● Task details
In the text about the Tastee Diner, copy the stretch from "Why would he" through "little about, frankly.", substituting "Town Council" for "City Council".

● Extracted text
That being duly noted, the purpose of calling attention to the Mayor and City Council in the first place was never to block to the sale of the property at all. It was simply to urge them to do their due diligence in exploring options that might allow them to successfully take ownership of the historic 1951 Comac-built diner car, and relocate it to benefit Main Street—without adversely affecting Pure Hana Synergy’s plans to build their dispensary at the diner’s former location.
If you watch that NBC4 segment (again, ignoring the fact that it says “Lanham” throughout the piece) Mr. Leszcz makes a statement to Jackie Benson:
Mr. Leszcz, whom I know not only has a deep appreciation for Laurel’s history, but for the Tastee Diner itself—at the City Council meeting, he spoke at length of his fondness for it and his memory of the Tuozzo family, who co-owned the diner along with the Sussinis before Gene Wilkes took over in 1976. But you don’t have to read between the lines here to see that he hasn’t exactly been looking for a creative solution to save it.
Why would he say that the City doesn’t have the money, when he literally just admitted that he doesn’t know how much it would actually cost to move the diner?
That’s exactly why we approached the Mayor and City Council with this petition in the first place—to seek those answers. To seek out partners like Preservation Maryland and Maryland Milestones Heritage Area who are literally asking to help with this endeavor. Partners who have the knowledge and means to assist with grants and other incentives that the City Council seems to know very little about, frankly.

● Stored data

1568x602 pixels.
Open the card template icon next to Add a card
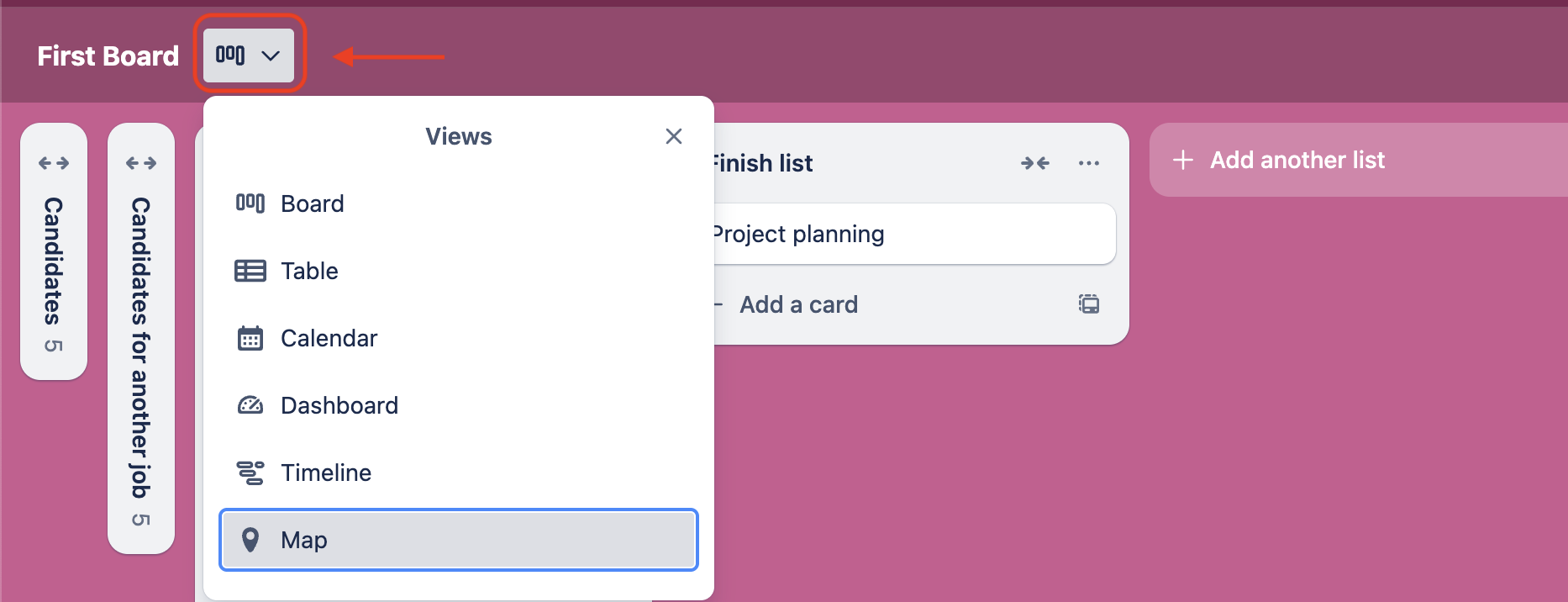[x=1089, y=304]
==
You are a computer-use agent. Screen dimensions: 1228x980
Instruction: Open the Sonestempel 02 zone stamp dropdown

● Expected answer
Why would he say that the City doesn’t have the money, when he literally just admitted that he doesn’t know how much it would actually cost to move the diner?
That’s exactly why we approached the Mayor and Town Council with this petition in the first place—to seek those answers. To seek out partners like Preservation Maryland and Maryland Milestones Heritage Area who are literally asking to help with this endeavor. Partners who have the knowledge and means to assist with grants and other incentives that the Town Council seems to know very little about, frankly.